╔══

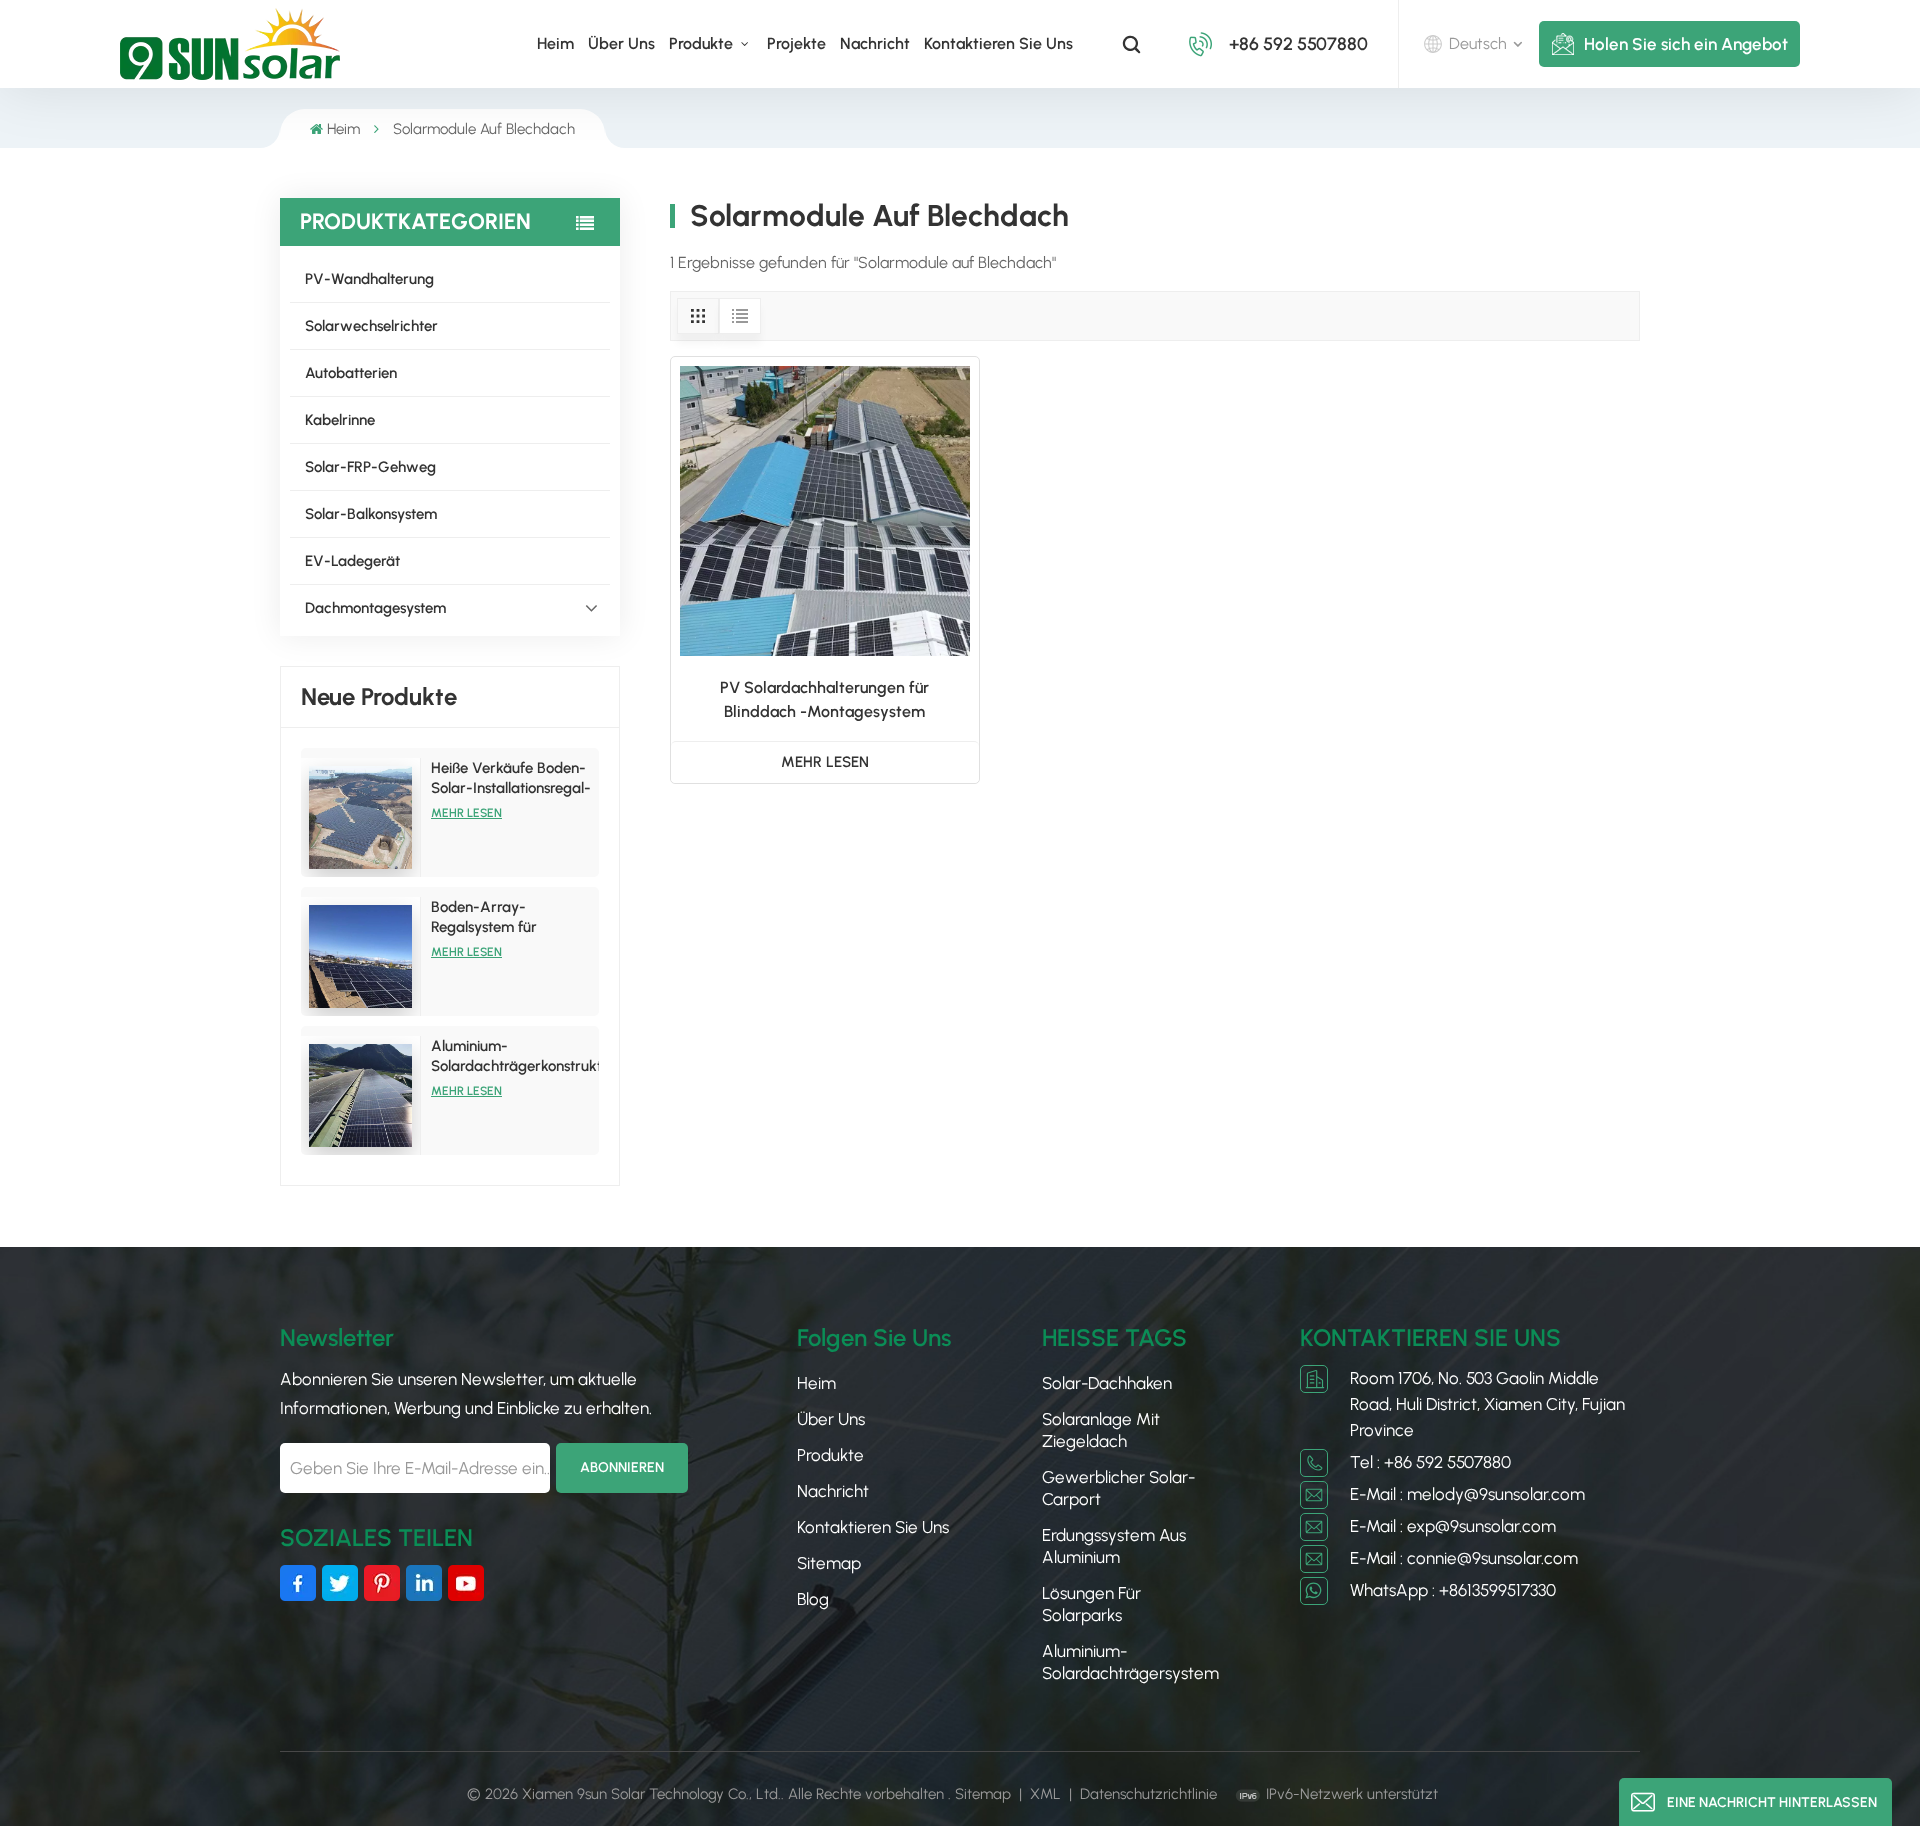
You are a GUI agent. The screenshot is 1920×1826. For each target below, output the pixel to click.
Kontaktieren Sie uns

╚══
╔══

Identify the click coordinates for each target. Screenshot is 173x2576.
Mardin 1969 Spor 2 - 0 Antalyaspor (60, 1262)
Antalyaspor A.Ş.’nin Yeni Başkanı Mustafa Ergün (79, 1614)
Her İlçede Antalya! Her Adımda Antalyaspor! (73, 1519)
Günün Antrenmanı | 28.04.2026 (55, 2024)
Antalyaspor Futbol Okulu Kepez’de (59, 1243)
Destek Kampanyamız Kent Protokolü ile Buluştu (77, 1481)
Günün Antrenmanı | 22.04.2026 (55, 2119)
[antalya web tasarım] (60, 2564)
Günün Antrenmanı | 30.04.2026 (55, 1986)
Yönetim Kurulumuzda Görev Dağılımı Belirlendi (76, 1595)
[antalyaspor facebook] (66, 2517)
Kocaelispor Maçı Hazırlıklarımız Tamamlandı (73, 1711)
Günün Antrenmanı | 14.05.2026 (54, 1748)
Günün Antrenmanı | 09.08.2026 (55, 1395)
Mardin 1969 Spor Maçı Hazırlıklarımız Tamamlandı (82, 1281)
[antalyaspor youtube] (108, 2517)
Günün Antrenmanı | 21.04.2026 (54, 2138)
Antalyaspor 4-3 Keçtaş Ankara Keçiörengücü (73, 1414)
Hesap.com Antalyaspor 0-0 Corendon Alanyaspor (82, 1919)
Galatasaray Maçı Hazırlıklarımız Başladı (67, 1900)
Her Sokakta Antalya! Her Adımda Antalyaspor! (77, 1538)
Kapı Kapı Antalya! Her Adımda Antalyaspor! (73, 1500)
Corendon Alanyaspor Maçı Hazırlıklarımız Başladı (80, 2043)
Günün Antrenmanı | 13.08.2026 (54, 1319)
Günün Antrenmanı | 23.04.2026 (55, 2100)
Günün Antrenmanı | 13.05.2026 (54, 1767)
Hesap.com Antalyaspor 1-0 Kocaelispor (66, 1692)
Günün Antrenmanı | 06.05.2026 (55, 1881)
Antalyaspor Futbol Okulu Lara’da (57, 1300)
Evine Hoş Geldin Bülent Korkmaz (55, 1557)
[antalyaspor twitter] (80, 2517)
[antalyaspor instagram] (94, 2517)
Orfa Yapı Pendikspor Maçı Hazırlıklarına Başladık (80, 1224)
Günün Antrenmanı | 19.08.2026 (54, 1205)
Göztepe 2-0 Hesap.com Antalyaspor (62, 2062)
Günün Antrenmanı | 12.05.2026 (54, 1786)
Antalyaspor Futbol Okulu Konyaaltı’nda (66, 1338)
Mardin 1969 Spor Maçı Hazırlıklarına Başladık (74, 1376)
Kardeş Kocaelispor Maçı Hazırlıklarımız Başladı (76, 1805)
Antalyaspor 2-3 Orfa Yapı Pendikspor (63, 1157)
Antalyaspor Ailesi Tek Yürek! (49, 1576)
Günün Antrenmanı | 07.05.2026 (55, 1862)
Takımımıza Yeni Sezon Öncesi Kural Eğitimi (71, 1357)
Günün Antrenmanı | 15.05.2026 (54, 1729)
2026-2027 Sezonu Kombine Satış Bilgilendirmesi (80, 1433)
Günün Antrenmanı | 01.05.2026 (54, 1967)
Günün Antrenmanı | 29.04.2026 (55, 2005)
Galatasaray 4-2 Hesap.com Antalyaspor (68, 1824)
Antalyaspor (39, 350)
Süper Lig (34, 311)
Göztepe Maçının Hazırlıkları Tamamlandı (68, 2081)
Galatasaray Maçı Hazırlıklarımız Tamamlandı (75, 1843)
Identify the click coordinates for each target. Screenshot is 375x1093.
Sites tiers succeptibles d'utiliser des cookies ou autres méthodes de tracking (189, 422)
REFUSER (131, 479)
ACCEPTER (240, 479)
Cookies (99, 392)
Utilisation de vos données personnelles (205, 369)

╚══

Work instruction: All that should be written out is the stretch of lines above between the one holding "Günün Antrenmanı | 28.04.2026 (55, 2024)" and the one holding "[antalyaspor youtube] (108, 2517)", inclusive, exactly as given.

Output of the exercise:
Günün Antrenmanı | 28.04.2026 (55, 2024)
Antalyaspor Futbol Okulu Kepez’de (59, 1243)
Destek Kampanyamız Kent Protokolü ile Buluştu (77, 1481)
Günün Antrenmanı | 22.04.2026 (55, 2119)
[antalya web tasarım] (60, 2564)
Günün Antrenmanı | 30.04.2026 (55, 1986)
Yönetim Kurulumuzda Görev Dağılımı Belirlendi (76, 1595)
[antalyaspor facebook] (66, 2517)
Kocaelispor Maçı Hazırlıklarımız Tamamlandı (73, 1711)
Günün Antrenmanı | 14.05.2026 (54, 1748)
Günün Antrenmanı | 09.08.2026 (55, 1395)
Mardin 1969 Spor Maçı Hazırlıklarımız Tamamlandı (82, 1281)
[antalyaspor youtube] (108, 2517)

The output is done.